• [What is being asked]: A single number is needed: how many lines of the data hold the word "column".

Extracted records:
============================================================
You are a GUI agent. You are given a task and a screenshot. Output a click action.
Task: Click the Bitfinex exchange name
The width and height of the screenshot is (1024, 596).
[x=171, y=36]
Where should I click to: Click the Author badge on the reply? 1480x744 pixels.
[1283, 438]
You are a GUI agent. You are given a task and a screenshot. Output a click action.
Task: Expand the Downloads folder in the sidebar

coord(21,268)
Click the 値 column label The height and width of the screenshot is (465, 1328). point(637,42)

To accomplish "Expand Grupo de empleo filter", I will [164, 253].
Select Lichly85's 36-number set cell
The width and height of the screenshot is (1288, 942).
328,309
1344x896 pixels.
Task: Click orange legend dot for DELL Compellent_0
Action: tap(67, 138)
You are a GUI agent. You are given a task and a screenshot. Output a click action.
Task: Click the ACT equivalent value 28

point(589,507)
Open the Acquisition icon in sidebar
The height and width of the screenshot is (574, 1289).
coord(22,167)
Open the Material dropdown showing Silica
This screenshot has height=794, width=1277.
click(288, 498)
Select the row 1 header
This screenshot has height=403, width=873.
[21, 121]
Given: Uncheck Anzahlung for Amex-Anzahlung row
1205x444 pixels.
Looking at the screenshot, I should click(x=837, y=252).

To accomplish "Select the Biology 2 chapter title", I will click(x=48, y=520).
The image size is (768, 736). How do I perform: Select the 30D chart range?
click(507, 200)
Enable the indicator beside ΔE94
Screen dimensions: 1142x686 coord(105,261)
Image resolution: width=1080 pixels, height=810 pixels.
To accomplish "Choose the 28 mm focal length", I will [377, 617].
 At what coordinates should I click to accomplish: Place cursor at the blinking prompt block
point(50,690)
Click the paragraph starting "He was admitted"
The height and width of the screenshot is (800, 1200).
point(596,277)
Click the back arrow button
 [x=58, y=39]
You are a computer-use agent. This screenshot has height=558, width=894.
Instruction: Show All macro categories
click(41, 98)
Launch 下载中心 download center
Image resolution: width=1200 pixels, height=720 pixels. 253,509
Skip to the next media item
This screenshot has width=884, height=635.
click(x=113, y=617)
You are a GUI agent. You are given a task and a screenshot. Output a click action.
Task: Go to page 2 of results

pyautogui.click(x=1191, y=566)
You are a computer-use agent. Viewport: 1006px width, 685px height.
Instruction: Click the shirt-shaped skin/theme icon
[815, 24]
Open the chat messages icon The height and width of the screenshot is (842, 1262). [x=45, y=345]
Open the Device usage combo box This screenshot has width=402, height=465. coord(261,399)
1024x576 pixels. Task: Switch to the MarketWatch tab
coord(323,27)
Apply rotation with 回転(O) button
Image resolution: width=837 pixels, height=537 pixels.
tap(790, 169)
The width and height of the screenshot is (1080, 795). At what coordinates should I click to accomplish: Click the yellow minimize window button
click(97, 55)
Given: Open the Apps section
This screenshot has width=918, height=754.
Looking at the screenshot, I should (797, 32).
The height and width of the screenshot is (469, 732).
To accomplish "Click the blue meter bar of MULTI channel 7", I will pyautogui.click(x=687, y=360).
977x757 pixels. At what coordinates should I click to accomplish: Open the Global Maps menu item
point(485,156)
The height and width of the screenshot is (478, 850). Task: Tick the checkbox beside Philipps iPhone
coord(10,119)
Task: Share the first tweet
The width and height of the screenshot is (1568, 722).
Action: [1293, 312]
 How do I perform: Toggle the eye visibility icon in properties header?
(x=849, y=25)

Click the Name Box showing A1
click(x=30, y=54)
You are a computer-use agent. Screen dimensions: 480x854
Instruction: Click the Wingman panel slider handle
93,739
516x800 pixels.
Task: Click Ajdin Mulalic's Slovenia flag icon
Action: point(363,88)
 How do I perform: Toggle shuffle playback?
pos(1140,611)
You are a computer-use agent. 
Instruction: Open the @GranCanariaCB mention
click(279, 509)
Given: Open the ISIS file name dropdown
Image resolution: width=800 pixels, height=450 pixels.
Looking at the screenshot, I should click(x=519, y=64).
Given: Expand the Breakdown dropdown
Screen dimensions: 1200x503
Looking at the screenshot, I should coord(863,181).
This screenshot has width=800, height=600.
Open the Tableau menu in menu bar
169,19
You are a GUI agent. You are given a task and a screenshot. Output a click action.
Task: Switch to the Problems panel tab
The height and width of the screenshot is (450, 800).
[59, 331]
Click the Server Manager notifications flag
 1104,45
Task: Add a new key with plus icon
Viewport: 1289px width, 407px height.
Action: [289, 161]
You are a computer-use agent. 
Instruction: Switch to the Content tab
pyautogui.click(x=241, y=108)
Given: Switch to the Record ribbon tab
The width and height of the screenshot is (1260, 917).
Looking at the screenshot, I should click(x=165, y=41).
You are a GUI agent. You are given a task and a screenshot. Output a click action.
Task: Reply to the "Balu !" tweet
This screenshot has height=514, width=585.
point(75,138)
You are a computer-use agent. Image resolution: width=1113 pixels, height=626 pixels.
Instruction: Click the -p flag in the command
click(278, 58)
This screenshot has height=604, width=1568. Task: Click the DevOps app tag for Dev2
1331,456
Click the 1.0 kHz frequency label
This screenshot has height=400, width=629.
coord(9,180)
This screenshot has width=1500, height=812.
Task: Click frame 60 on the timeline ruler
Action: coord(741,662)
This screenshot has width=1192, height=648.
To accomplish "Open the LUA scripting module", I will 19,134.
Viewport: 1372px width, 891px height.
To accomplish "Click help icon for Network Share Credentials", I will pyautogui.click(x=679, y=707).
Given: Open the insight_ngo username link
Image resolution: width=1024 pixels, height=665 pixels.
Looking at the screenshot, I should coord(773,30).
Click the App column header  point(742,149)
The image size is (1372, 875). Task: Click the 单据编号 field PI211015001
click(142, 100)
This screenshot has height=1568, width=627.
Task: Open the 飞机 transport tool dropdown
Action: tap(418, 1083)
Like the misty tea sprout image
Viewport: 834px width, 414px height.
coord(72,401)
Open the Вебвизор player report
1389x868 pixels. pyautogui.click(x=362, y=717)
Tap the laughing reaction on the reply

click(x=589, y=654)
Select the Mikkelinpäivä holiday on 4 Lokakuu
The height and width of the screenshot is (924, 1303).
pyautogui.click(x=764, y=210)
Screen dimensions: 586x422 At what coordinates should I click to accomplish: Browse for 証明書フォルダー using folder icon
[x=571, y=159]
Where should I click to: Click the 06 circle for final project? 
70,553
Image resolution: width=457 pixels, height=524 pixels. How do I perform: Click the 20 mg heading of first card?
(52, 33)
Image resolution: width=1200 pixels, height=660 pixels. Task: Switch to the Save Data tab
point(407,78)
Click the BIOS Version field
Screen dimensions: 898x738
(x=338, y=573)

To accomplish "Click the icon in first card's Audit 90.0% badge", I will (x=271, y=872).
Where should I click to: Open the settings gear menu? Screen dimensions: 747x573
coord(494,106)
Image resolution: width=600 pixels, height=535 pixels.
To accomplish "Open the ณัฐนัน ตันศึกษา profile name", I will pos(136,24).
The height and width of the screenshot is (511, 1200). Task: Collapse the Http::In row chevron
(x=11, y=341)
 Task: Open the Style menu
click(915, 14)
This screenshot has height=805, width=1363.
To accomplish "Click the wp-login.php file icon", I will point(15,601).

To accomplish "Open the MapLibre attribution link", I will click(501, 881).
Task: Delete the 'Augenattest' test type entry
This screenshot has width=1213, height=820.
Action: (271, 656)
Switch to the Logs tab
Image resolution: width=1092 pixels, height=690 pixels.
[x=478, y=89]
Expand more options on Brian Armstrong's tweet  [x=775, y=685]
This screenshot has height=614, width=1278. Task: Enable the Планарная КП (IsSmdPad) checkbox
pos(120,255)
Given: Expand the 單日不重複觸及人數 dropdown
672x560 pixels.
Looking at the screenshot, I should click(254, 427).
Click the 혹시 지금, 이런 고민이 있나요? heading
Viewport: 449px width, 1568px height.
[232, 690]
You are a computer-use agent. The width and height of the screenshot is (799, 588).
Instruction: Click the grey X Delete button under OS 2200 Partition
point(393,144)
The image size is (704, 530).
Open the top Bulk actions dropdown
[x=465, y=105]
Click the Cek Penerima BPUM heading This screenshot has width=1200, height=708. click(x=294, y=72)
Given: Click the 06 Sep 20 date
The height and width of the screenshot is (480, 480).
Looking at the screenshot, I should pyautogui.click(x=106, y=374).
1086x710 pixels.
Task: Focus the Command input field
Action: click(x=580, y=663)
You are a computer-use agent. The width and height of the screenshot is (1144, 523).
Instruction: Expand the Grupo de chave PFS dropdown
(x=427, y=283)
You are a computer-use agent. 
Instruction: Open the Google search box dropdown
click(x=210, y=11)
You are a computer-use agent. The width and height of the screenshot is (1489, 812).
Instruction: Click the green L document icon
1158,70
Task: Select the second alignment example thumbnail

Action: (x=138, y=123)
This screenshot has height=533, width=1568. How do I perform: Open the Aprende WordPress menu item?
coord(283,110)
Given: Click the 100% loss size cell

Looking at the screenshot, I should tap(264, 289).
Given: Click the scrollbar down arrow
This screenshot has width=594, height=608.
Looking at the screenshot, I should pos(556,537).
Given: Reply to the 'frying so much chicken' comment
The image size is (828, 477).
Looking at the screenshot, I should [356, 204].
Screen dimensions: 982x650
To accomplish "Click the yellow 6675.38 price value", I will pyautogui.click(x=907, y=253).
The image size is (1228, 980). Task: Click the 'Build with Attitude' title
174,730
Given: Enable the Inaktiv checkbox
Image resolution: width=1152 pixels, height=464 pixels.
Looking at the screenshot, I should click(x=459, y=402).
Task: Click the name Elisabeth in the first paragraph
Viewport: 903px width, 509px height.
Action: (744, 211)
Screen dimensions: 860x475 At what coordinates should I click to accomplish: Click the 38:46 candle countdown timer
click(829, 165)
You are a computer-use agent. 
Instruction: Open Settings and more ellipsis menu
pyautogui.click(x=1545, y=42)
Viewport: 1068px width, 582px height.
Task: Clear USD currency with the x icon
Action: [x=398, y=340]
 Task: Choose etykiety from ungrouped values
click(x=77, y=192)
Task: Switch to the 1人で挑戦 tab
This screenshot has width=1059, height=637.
============================================================
• [Expected answer]: 2